ボロ車でメキシコに入り国道を走らせるマイクの脇を、彼に並走するように馬の群れがついていく姿が絵になる。

厄介仕事を引き受けたかつてのロデオ・スター、ここまでの展開は実にテンポよく無駄がない。スピーディにサクサクと撮影を進めるクリント・イーストウッド監督らしい作風だ。

彼はハワードの元妻リタ(フェルナンダ・ウレホラ)の暮らす大邸宅でパーティに紛れ込むが、すぐに彼女の部下たちに捕まる。

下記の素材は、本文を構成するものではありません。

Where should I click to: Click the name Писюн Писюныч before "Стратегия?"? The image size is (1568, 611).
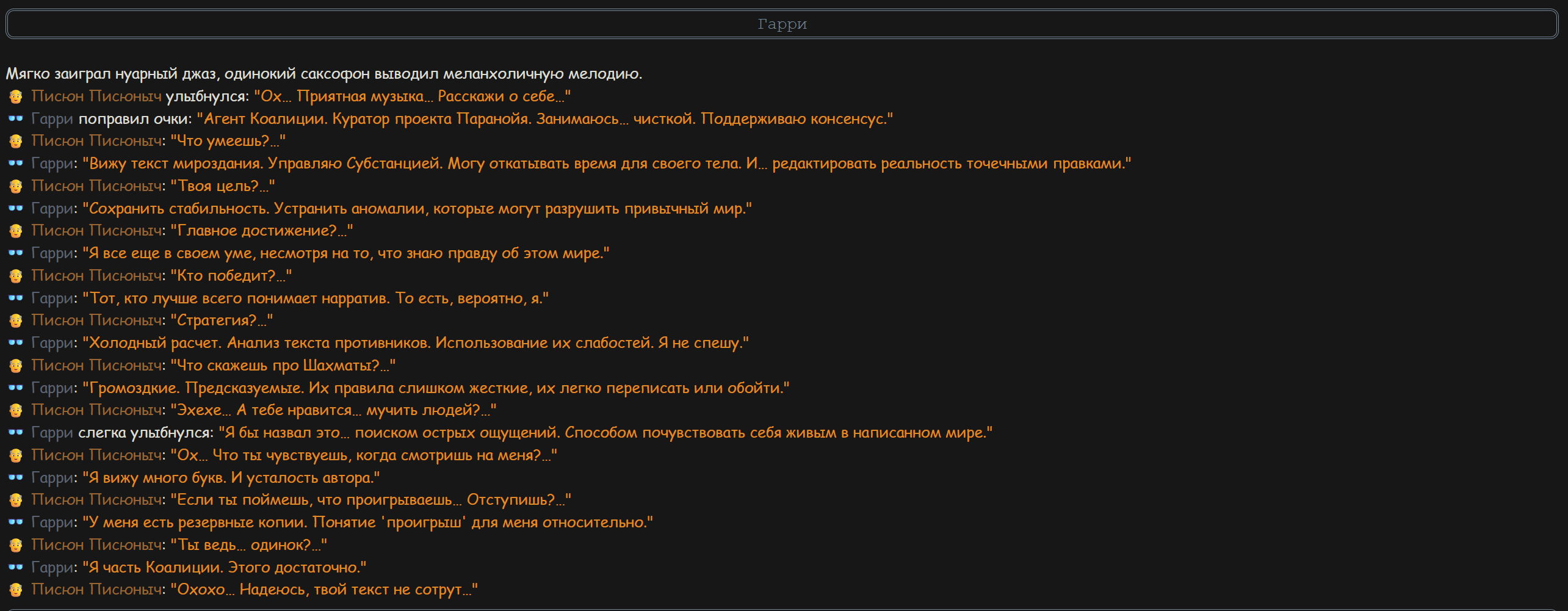96,320
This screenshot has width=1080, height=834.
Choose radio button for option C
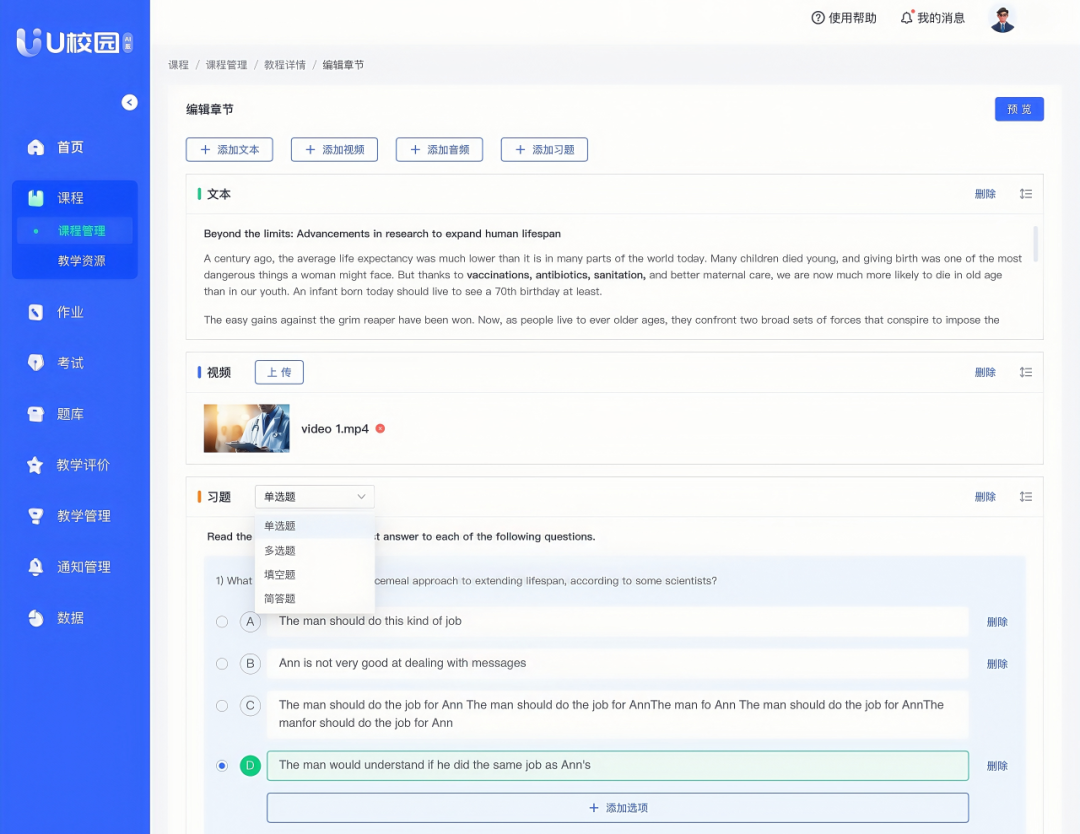(x=222, y=706)
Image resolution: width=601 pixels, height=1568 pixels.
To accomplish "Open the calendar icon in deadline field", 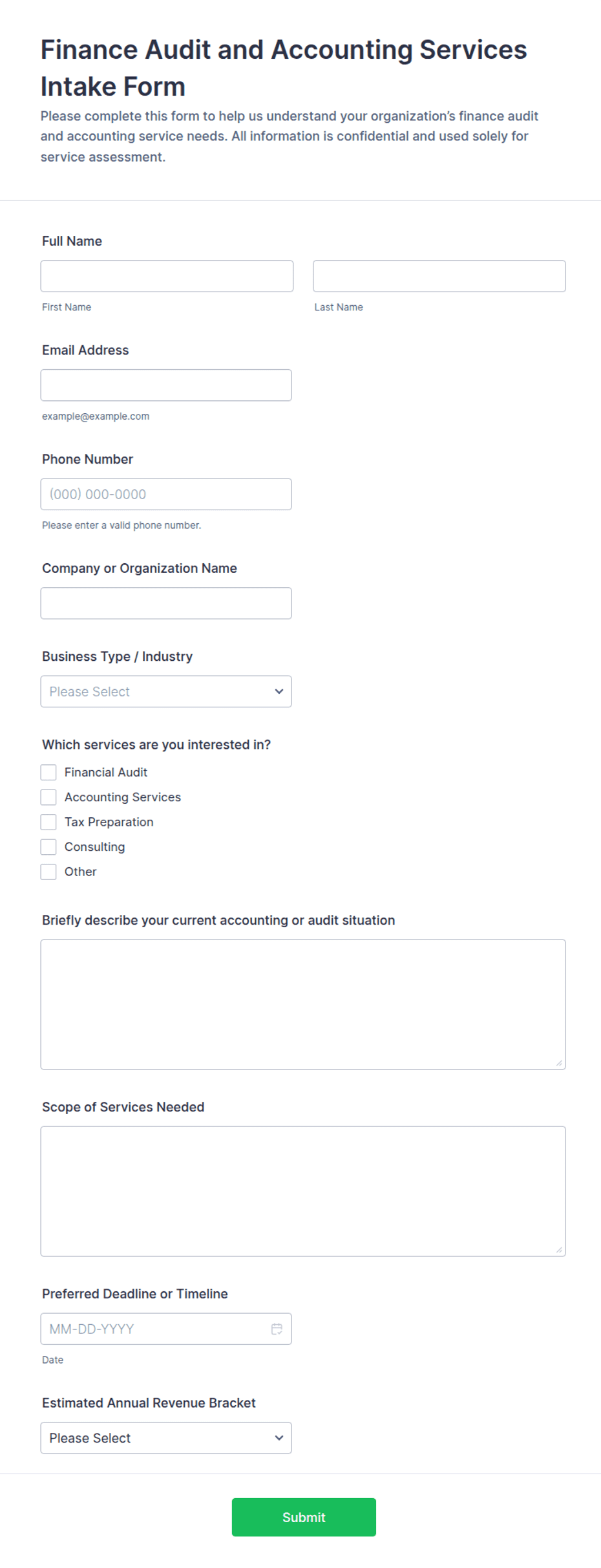I will (277, 1329).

「あんたで三人目よ。息子を取り返しにあの男が差し向けたのは」
なんと、ハワードめ、騙しやがったな。不良息子のラフォには手が付けられないとリタは嘆くが、マイクは闘鶏場で彼をみつけ、説得の末、連れ出すことに成功する。ここから、老人と少年、ニワトリ一羽の珍道中が始まる。

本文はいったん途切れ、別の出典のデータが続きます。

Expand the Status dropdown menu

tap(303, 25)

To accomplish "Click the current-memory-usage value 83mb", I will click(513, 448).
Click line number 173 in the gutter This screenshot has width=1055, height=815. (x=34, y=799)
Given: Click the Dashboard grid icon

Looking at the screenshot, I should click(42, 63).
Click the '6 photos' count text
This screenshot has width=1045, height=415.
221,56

(C)2021 Warner Bros. Ent. All Rights Reserved

いろんな意味で集大成

誘拐となれば『パーフェクト・ワールド』(1993)、少年との旅なら『センチメンタル・アドベンチャー』(1982)あたりが脳裏をよぎる。イーストウッドが馬に乗るのは『許されざる者』(1992)以来30年ぶりだとか。

ピュアな西部劇ではないものの、TVシリーズ『ローハイド』でブレイクした彼がカウボーイハット姿で登場し久々に馬に乗る姿は、往年のファンも感慨無量だろう。

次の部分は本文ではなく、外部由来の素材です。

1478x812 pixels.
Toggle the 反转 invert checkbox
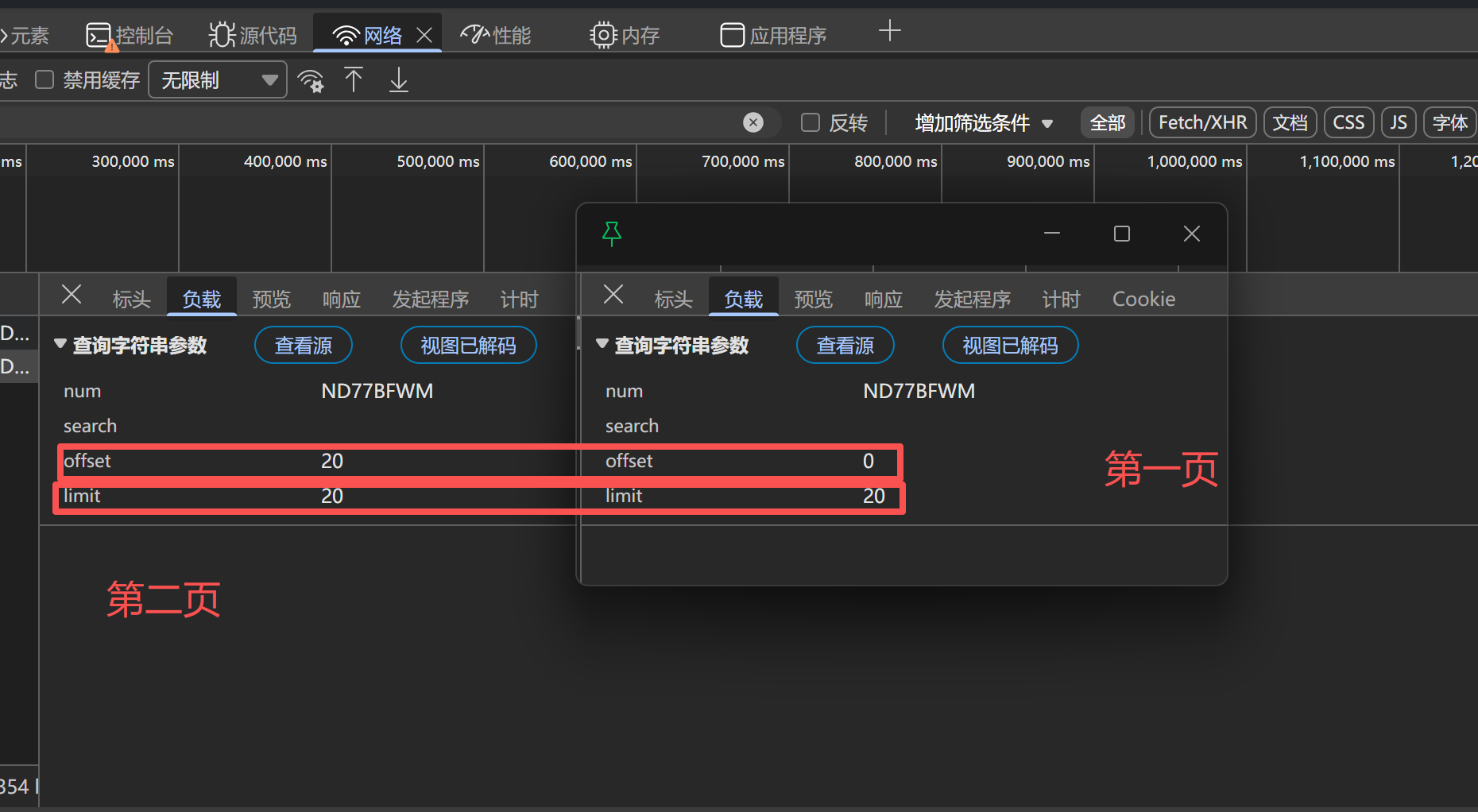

ついでに本編中の衣装にも、『ダーティファイター燃えよ鉄拳』(1980)や『ブラッド・ワーク』(2002)で着用したジャケットが使われているらしい。いろんな意味で、集大成なのである。

ラフォ少年を連れたメキシコの逃走、リタの命を受けて彼らを追うアウレリオ(オラシオ・ガルシア・ロハス)、孤軍無援かとおもったところに出会った田舎町のダイナーの女主人マルタ(ナタリア・トラヴェン)

生きる上で必要な<強さ>とは何かを、自分の愚かだった人生を振り返って、マイクは少年に語り掛ける。はたして、マイクは無事にラフォを父親の元に送り届けることができるのか。

レビュー(ここからネタバレ)

ここからネタバレしている部分がありますので、未見の方はご留意願います。

ラフォはなぜマイクに惹かれたか

中盤、メキシコの田舎町で出会ったダイナーのマルタ、そして彼女の孫娘たちが、警察に追われているマイクたちを匿い、そして心が通じ合うようになっていくくだりは、とてもいい感じだ。

バイリンガルのラフォを通じてしか、スペイン語圏の彼女たちと意思疎通できないもどかしさも良いし、耳が不自由な孫娘の幼女に対して、マイクは手話が使えるという不思議なバランスも面白い。そういえば、同じメキシコ国境をめぐる『ボーダーライン:ソルジャーズ・デイ』のベネチオ・デル・トロも、少女とは手話だったな。

本作の主題が彼女たちとの心の交流なのであれば、優れた作品だと思う。だが、私が今一つしっくりきていないのは、ラフォの心情と行動に共感できない点だ。

彼は母に連れられアメリカを離れ、メキシコの強い男<マッチョ>に憧れて育つ。男狂いの母を見捨て、誰も信用せずに孤独に生きる少年だ。相棒は、闘鶏の<マッチョ>一羽だけ

そんな彼が、「父親が大牧場で君に戻ってきて欲しがっている」との甘言にウマウマとのせられて、すぐその気になるのは単純だが、理解できる。何せ、まだ13歳位の子供だ。

(C)2021 Warner Bros. Ent. All Rights Reserved

だが、父親が愛情から息子を奪還したいのならよいが、母親同様に息子を所有物扱いし、満期を迎える投資を取り戻す手札としてラフォを手元に置きたいというのがこの依頼の動機なのだ。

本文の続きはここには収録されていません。